Trecho do documento:
_ _ _
Como segundo princípio, atrelado, sem dúvida, ao terceiro (9), temos o princípio da propriedade privada, seguido da função social da propriedade, em que, assegura-se a livre capacidade de uso, gozo e fruição da propriedade, contanto que esta tenha uma utilidade coletivamente fruível.

Já no tocante ao quarto princípio, o da livre concorrência, observamos que ela é vital à sobrevivência de uma economia de mercado que privilegie a valorização do trabalho humano e a livre iniciativa, vindo este princípio a ser consagrado constitucionalmente com esta função, a de proteger a economia de um país, seja no seu âmbito interno, ou seja na sua relação com o mercado internacional e com o fenômeno da globalização, dos oligopólios e monopólios que venham atravancar o seu crescimento, ou reduzir a busca da justiça social.

Segundo o ilustre Celso Ribeiro Bastos, "(...)a livre concorrência hoje, portanto, não é só aquela que espontaneamente se cria no mercado, mas também aquela outra derivada de um conjunto de normas de política econômica. Existe, portanto, o que pode ser chamado um regime normativo da defesa da concorr6encia voltada ao restabelecimento das condições do mercado livre. O princípio constitucional autoriza esta sorte de intervenção ativa no mercado, sem falar na negativa consistente na eliminação das disfunções e imperfeições" (10).

Através da proteção da livre concorrência, o direito constitucional também está protegendo o consumidor,que seria o sujeito imediatamente desfavorecido caso as regras da livre concorrência fossem violadas.
_ _ _
Dados exibidos:
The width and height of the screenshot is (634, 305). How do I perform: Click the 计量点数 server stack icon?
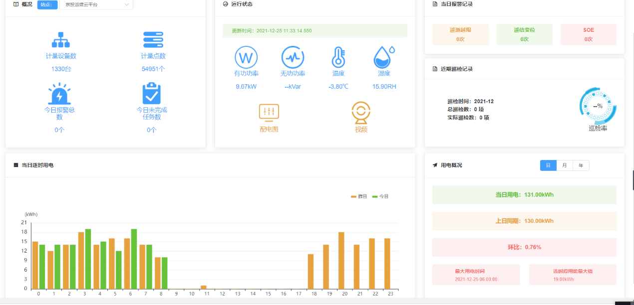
_ _ _
Exercício 1:
No trecho sobre os princípios econômicos na Constituição, reescreva de "Através da proteção" a "concorrência fossem violadas.", trocando "consumidor" por "cidadão".
Exercício 2:
Responda com base no trecho sobre os princípios econômicos na Constituição:
(a) Qual é o quarto princípio tratado?
(b) A quem é atribuída a citação entre aspas sobre a livre concorrência?
(c) Quem seria o sujeito imediatamente desfavorecido caso as regras da livre concorrência fossem violadas?
Exercício 3:
Dê continuidade ao trecho sobre os princípios econômicos na Constituição, começando logo após a última frase.

Resultado final 1:
Através da proteção da livre concorrência, o direito constitucional também está protegendo o cidadão,que seria o sujeito imediatamente desfavorecido caso as regras da livre concorrência fossem violadas.

Resultado final 2:
(a) O princípio da livre concorrência.
(b) A Celso Ribeiro Bastos.
(c) O consumidor.

Resultado final 3:
Ademais, também é o consumidor protegido constitucionalmente através do princípio insculpido no inciso V do art. 170, que possui clara ligação com o princípio do inciso anterior e demonstra a preocupação do Ordem Econômica Constitucional brasileira de privilegiar a livre iniciativa, porém, com respeito aos direitos daqueles que lhe dão suporte, os consumidores.

Já o inciso VI também eleva a condição de princípio a proteção ao meio ambiente, o que deixa claro que, a exploração dos recursos ambientais, necessária ao desenvolvimento econômico do país deve ser pautado no que entendemos como desenvolvimento sustentável, opondo-se à devastação ambiental.

O inciso VII vem consagrar o princípio da redução das desigualdades regionais, depreendendo-se, portanto, desta disposição, que os benefícios do desenvolvimento econômico e as estruturas normativas criadas para dar suporte à este crescimento, devem estar voltadas também à redução das desigualdades em todas as regiões de nosso país, procurando, através de políticas públicas e incentivos, reduzir as diferenças entre estas regiões.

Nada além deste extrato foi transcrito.